### Problems and tasks
1) In the passage about Joaquim Nabuco, change "artisan" to "architect" and give the text from "He was a politician" up to and including "not been achieved.".
2) Answer these questions about the Joaquim Nabuco passage:
(a) Where was the ceremony held?
(b) How long ago did Nabuco die?
(c) What do the excluded lack above all?
3) Carry on the passage about Joaquim Nabuco and the work of slavery from its final sentence.

### Reading text
--
At a ceremony held at the Brazilian Academy of Letters (ABL), Marcos Vinicios Vilaça recalled the words of Joaquim Nabuco: “Ending slavery is not enough. It is necessary to put an end to the work of slavery.” Nabuco’s words, repeated by Vilaça in the ABL, demonstrate the grandeur of the greatest of all those from Pernambuco State, Joaquim Nabuco, who died exactly 100 years ago.
He was a politician who dared to think, an intellectual unafraid of action, a thinker and activist with a cause, the principal artisan of abolition within the slave-ocratic regime in Brazil. Despite the victory won, however, he recognized that complete liberation had not been achieved.
The work of slavery still exists under the form of social exclusion: poor people, especially poor black people, without land, without work, without housing, with neither running water nor indoor plumbing, many even without food. Above all, without access to quality education.
--
### Material
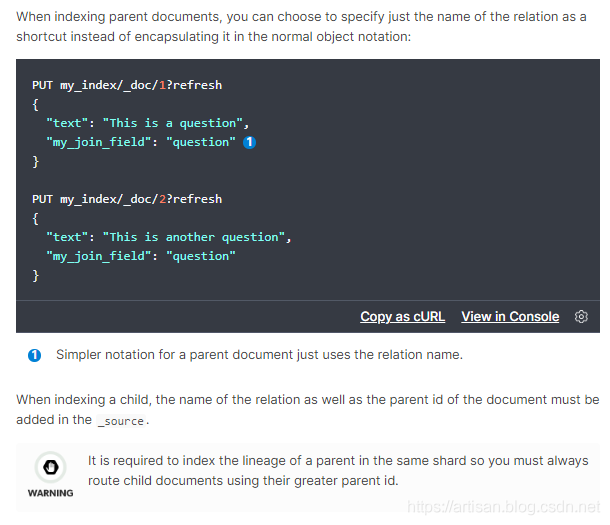
Task: Click callout marker 1 below the code block
Action: (35, 355)
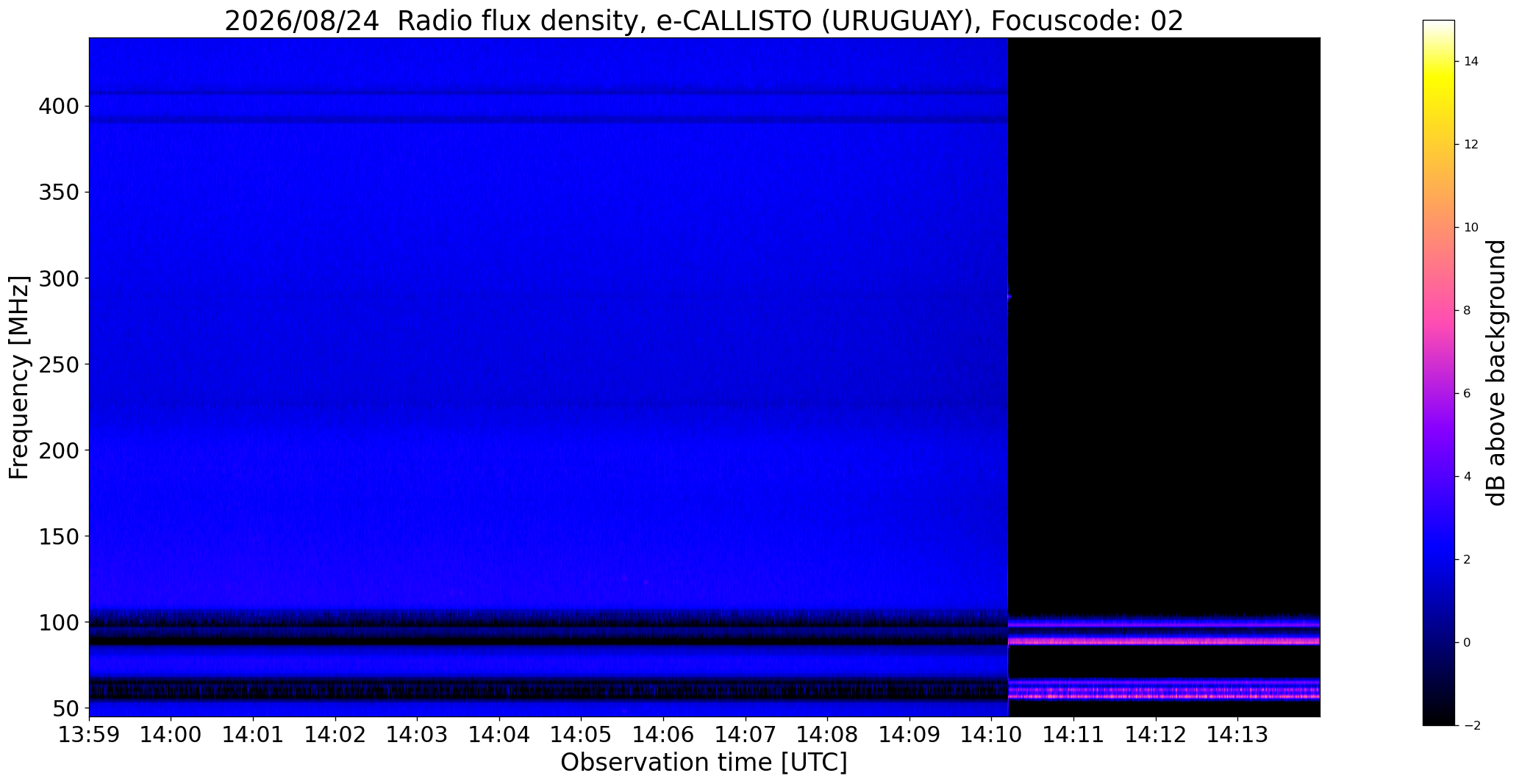1519x784 pixels.
Task: Click the small pink spot near 290 MHz
Action: pyautogui.click(x=1009, y=297)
--
### Responses by task
1)
He was a politician who dared to think, an intellectual unafraid of action, a thinker and activist with a cause, the principal architect of abolition within the slave-ocratic regime in Brazil. Despite the victory won, however, he recognized that complete liberation had not been achieved.

2)
(a) At the Brazilian Academy of Letters (ABL).
(b) Exactly 100 years ago.
(c) Access to quality education.

3)
Were he still living, Nabuco would look around and take offense at the work still incomplete. We, his successors, have not done what he defended while campaigning to represent Pernambuco in the Chamber of Deputies: giving land to the slaves and education to their children. Without this, 121 years after Abolition, Brazil continues as a slave-ocratic country.
Although we no longer accept the selling and imprisonment of human beings or condemning them to forced labor, we condemn millions to unemployment or to humiliating work due to lack of training.
We are slave-ocrats when we allow the differentiation of the schools according to the income of a child’s family, differentiation as severe as that of the lives in the Manor House and the Slave Quarters. We are slave-ocrats because we have still not undertaken the distribution of knowledge, a decisive instrument for liberty.
We are slave-ocrats because all of us who study, write, read and obtain employment thanks to our diplomas, are, in fact, benefiting from the exclusion of those who have not studied. Just as in times past, the free Brazilians benefited from slave labor.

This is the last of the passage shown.